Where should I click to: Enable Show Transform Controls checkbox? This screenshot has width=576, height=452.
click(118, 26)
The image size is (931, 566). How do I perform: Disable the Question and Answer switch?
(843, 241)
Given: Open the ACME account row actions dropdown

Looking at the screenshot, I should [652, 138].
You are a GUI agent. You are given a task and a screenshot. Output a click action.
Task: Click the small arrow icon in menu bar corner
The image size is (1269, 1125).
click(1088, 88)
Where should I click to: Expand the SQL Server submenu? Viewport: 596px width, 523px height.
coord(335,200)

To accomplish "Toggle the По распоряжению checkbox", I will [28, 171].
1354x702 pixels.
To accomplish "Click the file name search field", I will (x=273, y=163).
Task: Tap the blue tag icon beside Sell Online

_ _ _ _ _

Your task. Set down the full listing a second time, exactly as given.

Completed exercise.
Where should I click to: Enable Show Transform Controls checkbox? This screenshot has width=576, height=452.
click(118, 26)
The image size is (931, 566). How do I perform: Disable the Question and Answer switch?
(843, 241)
Given: Open the ACME account row actions dropdown

Looking at the screenshot, I should [652, 138].
You are a GUI agent. You are given a task and a screenshot. Output a click action.
Task: Click the small arrow icon in menu bar corner
The image size is (1269, 1125).
click(1088, 88)
Where should I click to: Expand the SQL Server submenu? Viewport: 596px width, 523px height.
coord(335,200)

To accomplish "Toggle the По распоряжению checkbox", I will [28, 171].
1354x702 pixels.
To accomplish "Click the file name search field", I will (x=273, y=163).
Task: Tap the blue tag icon beside Sell Online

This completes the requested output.